Apple would never admit it, but it is following the phone design and specifications trends, and simply grabs what makes sense and what it thinks iPhone users would appreciate without many scruples. For example, Apple was just granted a patent approval to move every conceivable Face ID and Touch ID component under the cover of an OLED display.

Not only that but Apple also talks about “a method of sensing a proximity of an object to a device having a light-emitting display is described. The method may include receiving light through a translucent aperture in a display surface of the light-emitting display; collimating the received light; condensing the collimated received light toward an optical receiver; quantifying an output of the optical receiver; and correlating the quantified output of the optical receiver to the proximity of the object to the device. In some embodiments, the translucent aperture may be a first translucent aperture, and the method may also include emitting light from an optical transmitter; collimating the emitted light; and focusing the collimated emitted light toward a second translucent aperture in the display surface. In some embodiments, the emitted light may be focused and/or re-imaged to shape the light in a far-field.”

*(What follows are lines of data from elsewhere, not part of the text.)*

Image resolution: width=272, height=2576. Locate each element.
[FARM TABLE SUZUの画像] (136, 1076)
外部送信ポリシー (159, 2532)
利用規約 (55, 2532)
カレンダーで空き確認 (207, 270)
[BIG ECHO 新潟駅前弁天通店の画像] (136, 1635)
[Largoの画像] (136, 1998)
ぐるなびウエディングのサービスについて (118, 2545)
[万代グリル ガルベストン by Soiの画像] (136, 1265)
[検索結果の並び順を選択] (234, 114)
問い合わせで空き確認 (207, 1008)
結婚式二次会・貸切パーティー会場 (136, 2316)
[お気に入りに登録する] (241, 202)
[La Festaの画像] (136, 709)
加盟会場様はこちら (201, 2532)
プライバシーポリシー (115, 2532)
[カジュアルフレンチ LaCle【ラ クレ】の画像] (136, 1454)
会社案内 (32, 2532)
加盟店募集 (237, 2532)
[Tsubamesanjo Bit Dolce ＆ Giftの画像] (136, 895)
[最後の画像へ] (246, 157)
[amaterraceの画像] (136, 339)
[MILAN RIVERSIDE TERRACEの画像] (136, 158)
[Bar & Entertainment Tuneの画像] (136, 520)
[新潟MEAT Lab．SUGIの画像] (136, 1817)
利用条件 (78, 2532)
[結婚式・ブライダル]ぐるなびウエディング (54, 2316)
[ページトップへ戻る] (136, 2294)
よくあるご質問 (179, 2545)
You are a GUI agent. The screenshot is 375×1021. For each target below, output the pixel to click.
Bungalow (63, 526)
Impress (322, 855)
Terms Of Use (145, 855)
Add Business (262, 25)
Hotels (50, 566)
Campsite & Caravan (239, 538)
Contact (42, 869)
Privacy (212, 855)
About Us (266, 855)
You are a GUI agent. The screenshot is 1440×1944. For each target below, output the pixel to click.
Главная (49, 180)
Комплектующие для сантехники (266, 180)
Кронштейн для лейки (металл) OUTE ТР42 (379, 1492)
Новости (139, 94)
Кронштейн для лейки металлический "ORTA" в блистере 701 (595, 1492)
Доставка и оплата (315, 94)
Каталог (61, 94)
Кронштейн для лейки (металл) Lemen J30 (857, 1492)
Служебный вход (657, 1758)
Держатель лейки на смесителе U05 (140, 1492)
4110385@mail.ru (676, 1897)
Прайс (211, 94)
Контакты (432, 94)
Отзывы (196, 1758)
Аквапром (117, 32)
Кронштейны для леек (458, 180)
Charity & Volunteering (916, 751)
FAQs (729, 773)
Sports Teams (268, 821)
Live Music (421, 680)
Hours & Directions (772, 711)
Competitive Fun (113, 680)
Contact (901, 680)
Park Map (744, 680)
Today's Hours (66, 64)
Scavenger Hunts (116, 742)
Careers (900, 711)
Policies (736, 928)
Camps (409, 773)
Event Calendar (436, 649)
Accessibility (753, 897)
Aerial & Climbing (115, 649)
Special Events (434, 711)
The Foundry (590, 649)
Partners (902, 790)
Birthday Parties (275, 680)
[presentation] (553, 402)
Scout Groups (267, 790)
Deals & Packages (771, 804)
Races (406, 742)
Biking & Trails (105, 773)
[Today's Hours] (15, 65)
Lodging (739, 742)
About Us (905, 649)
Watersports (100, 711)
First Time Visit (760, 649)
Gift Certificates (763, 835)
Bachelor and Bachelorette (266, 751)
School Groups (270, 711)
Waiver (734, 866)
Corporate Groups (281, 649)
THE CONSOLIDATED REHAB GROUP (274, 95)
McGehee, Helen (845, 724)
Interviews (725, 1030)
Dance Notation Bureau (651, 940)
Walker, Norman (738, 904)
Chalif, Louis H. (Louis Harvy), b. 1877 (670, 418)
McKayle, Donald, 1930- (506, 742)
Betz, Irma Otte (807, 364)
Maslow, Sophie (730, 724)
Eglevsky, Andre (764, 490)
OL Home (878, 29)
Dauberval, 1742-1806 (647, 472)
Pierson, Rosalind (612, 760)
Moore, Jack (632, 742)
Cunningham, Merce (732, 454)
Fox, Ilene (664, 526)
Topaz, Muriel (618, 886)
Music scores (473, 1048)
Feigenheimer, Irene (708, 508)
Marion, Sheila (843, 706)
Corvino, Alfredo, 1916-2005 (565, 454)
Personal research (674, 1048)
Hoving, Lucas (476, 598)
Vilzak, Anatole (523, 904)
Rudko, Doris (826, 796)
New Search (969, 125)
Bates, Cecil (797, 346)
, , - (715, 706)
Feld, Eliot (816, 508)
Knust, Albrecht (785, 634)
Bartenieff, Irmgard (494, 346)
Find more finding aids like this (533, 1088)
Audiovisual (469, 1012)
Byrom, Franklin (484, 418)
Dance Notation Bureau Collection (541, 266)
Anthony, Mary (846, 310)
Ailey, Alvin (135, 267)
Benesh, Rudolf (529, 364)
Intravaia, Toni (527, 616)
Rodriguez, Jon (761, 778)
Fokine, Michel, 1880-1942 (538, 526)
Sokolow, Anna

All of these components combined sound suspiciously like the four elements of the Face ID kit that is currently housed in the iPhone’s top bezel cutout, and it is obvious that Apple is actively looking for ways to slip them under the screens of its future iPhones. How future? Well, we already learned that the technology won’t be ready for the iPhone 13 which will only have slightly miniaturized versions of the current Face ID components, hence a bit more compact notch.

iPhone 15 may be the first modern iPhone without a notch

There won’t be an “all-screen” iPhone 14 either, even though Apple is reportedly going to advance towards that goal with it by shrinking the notch even further, perhaps by tucking at least some of the components under the display. The iPhone 14, however, will allegedly have both face recognition and in-screen fingerprint reader, for what we thought will be the ultimate Face ID meets Touch ID design.
Well, the ultimate design according to Apple’s fresh patent is an all-screen iPhone that will have all biometric and front camera components peeping behind an OLED display panel, and Apple has plenty of time to figure it out. We hope that the first truly all-screen handset of Apple will be the iPhone 15 at the latest, just like storied analyst Ming-Chi Kuo predicts, as by that time Samsung and other Androids will have a two-year headstart on under-display cameras and a four year one on in-screen finger scanners. 

On the other hand, Apple has proven that being late with a technology doesn’t affect its iPhone sales at all, and its customers are usually happy to wait until Apple decides that a tech that many Androids have had for a while has matured and become cheap enough for it to employ on iPhones, too. Such was the case with OLED screens and 5G connectivity, so Apple securing a patent for under-display everything doesn’t mean that it will be in a hurry to use it. What do you think?